South Korean television screenwriter

Park Jae-beom is a South Korean screenwriter. He began his writing career in 2000 with the film Theater, followed by writing for two KBS one-act dramas in 2002 and 2003. In 2010, he made his official television debut with OCN's crime series Quiz of God. In 2013, he wrote the script for KBS2's medical drama Good Doctor, which later received an US adaptation as The Good Doctor. Park is widely recognized for his self-proclaimed "Justice Trilogy", which includes the acclaimed dramas Good Manager (2017), The Fiery Priest (2019), and Vincenzo (2021).

== Early life and education ==
Park's lifelong dream had been to direct a movie since middle school. He enrolled in Dongguk University's Department of English Literature in the Class of 1990 and minored in Theater and Film. During his college years, his passion grew even stronger as he studied directing, playwriting, and screenplay, focusing primarily on theater.
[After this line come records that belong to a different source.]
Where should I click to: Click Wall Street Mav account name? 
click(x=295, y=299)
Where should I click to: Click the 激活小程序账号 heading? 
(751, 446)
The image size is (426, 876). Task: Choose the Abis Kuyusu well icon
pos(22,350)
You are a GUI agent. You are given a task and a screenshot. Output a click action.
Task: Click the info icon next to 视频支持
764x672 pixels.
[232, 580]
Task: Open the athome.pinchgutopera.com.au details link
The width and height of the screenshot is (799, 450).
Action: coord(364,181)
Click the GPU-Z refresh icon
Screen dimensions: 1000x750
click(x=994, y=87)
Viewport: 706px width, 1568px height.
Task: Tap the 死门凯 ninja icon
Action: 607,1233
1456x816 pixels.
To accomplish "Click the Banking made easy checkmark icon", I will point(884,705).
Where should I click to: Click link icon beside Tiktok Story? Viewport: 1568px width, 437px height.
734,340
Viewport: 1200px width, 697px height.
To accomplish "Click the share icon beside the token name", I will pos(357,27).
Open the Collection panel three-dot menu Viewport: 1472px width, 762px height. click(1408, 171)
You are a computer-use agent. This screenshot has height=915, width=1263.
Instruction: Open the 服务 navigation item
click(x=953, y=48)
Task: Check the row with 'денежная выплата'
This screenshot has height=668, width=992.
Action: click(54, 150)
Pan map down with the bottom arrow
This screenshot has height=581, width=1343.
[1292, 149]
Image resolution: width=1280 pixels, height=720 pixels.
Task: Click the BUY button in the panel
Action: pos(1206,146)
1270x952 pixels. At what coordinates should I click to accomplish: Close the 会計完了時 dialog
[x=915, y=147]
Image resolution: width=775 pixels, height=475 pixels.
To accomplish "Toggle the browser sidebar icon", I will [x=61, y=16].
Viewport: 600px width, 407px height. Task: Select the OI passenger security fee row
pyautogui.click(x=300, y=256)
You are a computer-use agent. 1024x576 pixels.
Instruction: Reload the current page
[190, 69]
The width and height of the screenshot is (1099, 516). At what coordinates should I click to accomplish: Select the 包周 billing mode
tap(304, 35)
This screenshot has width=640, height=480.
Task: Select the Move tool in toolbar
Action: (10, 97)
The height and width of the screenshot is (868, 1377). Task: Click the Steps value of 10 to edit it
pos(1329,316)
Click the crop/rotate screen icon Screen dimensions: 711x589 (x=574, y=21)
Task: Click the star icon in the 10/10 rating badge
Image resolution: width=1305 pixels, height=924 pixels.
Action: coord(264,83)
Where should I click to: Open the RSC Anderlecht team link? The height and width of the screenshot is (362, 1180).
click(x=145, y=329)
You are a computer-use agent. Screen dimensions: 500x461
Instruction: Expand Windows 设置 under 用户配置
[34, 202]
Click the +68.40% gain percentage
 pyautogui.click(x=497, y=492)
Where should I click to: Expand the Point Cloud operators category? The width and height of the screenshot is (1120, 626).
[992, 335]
He became immersed in theater and even appeared in independent films, trying his hand at acting. He fell in love with acting."When I was in college, The Moon of Seoul was aired. Seniors like Han Seok-gyu and Choi Min-sik would come to school and teach us acting skills."His professor advised him to cultivate mental clarity while making important decisions instead of overthinking. Furthermore, the professor encouraged him to explore careers in directing or writing.

== Career ==

=== Early career as director and scriptwriter ===
After graduating, he began preparing for his film debut while also working on scriptwriting. He also worked as a cartoon story writer since 1996. In 1998, in the midst of his endeavors, he impulsively submitted his script to a KBS script contest. The contest was seeking five scripts, and Park's entry ranked sixth among the submissions. However, despite not winning, he unexpectedly received a separate offer for a six-month internship.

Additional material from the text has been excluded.